Bis ins Jahr 2024 könnte jeder zweite Einwohner im Wynental massiv Probleme haben, einen Hausarzt zu finden. Das zeigt eine Studie, die das Spital Menziken und der Gemeindeverband aargauSüd impuls gemeinsam in Auftrag gegeben haben. Ziel war es, die Entwicklung der medizinischen Versorgungssituation in der Region zu untersuchen und mögliche Massnahmen aufzuzeigen. Die Ergebnisse, erarbeitet durch die Argomed Ärzte AG, Lenzburg, wurden an der Abgeordnetenversammlung des Gemeindeverbands in Oberkulm präsentiert.

Auch wenn der Umfang der Studie klein war (in der Region arbeiten 16 Grundversorger), zeigt sie eindrückliche Tendenzen. So geben 8 der befragten 10 Ärzte an, keine Nachfolgeregelung zu haben.
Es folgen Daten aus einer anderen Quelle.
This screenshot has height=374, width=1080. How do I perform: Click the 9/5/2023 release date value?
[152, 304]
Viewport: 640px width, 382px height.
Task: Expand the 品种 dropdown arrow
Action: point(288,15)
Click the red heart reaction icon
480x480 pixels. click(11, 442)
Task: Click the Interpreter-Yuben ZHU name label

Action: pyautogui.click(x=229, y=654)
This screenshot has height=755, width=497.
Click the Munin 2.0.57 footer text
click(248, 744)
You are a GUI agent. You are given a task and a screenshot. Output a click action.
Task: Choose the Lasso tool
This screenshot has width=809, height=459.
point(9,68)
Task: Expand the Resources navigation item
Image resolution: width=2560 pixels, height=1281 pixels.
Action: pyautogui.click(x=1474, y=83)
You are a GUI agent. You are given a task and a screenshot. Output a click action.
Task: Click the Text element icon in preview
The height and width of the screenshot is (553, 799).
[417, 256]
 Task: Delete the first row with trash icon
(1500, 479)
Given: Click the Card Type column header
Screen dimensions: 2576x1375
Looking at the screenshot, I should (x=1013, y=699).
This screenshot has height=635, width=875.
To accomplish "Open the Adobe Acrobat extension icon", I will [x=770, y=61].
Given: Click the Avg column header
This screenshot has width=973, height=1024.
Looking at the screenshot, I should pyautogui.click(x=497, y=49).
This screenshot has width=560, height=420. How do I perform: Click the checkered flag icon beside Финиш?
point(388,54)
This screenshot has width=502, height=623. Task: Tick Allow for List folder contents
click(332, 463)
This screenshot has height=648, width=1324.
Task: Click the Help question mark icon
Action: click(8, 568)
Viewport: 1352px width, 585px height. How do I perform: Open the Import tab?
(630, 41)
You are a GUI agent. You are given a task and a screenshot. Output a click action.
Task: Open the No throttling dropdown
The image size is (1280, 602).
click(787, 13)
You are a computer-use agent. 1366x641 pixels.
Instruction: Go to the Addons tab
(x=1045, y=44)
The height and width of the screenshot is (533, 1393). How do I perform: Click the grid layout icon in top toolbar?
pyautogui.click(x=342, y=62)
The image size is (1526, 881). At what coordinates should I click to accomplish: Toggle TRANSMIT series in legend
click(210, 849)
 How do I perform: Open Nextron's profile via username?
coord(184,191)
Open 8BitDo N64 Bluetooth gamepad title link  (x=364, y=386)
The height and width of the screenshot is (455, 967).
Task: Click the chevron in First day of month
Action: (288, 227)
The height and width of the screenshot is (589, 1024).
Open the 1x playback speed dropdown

Ebenfalls 80 Prozent praktizieren heute alleine – ein Alarmzeichen angesichts des Trends, dass die meisten jungen Mediziner nur noch in Gruppenpraxen arbeiten wollen. Was kann eine Region tun? Ansätze wurden aufgezeigt und diskutiert. Im Zentrum standen Themen wie Rahmenbedingungen oder Dialog. Ärzte und Gemeinden sollten sich austauschen. Nach den Sommerferien ist deshalb ein Treffen zwischen politischen Vertretern und Grundversorgern der Region geplant.

430 000 Franken generiert

Geschäftsführer Herbert Huber gab den Abgeordneten unter anderem Einblick in das Landschafsqualitätsprojekt (LQP), das seit einem Jahr läuft. AargauSüd impuls motiviert Landwirte, Landschaftsaufwertungsmassnahmen beim Bund anzumelden und so Direktzahlungen zu beanspruchen. Von 135 Betrieben in der Region machen bisher 85 mit. Zusammen haben sie einen Betrag von knapp 430 000 Franken generiert. «Eine erfreuliche Wertschöpfung für unsere Region», so der Geschäftsführer.

Jürg Rubin (Menziken) gab als Gemeinderat und Vorstandsmitglied den Rücktritt.

Jürg Rubin (Menziken) gab als Gemeinderat und Vorstandsmitglied den Rücktritt.

Nach dem Rücktritt von Jürg Rubin aus dem Menziker Gemeinderat und demzufolge auch aus dem Vorstand des Regionalverbands hatte die Versammlung eine Ersatzwahl durchzuführen. Einstimmig wurde der neue Menziker Gemeinderat und ehemalige «Homberg»-Wirt Res Mäder in den Vorstand gewählt. Jürg Rubin, der seit 2014 Vorstandsmitglied war und die Kernthemen Raumplanung und Energie unter sich hatte, wurde von Präsident Martin Widmer gebührend verabschiedet.

Mehreinnahmen durch Mandate

Die Rechnung 2016 des Gemeindeverbands schliesst bei einem Aufwand und Ertrag von 234 215 Franken mit einem Gewinn von 7628 Franken ab – ein erfreuliches Ergebnis nach dem Defizit in höhe von 13 000 Franken im Vorjahr. Mehreinnahmen konnten durch die optimierte Vermietung der Geschäftsräumlichkeiten und die Annahme von zusätzlichen Mandaten generiert werden. So führt aargauSüd impuls neu auch die Geschäftsstelle der «IG Ostumfahrung Suhr» und koordiniert die «Asylregion West».